+++ Input data +++

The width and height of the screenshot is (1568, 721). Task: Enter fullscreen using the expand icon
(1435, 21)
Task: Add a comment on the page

+++
+++ Input data +++

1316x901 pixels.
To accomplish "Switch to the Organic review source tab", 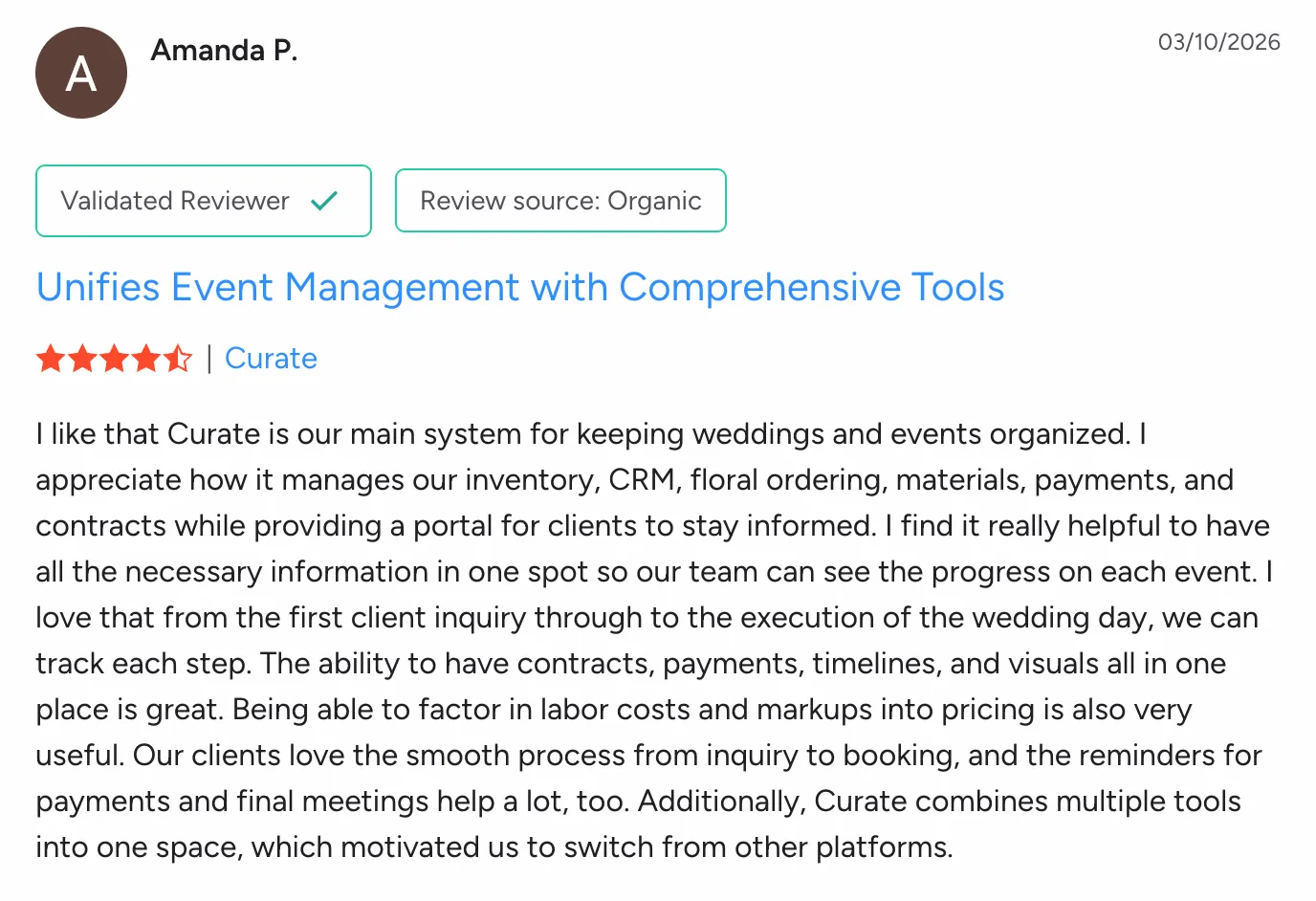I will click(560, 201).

+++

◆ **Directions for this task**
From the data above, return every line from the line that has "The width and" up to and including the line that has "Task: Add a comment on the page", exactly.

◆ **Answer to this task**
The width and height of the screenshot is (1568, 721). Task: Enter fullscreen using the expand icon
(1435, 21)
Task: Add a comment on the page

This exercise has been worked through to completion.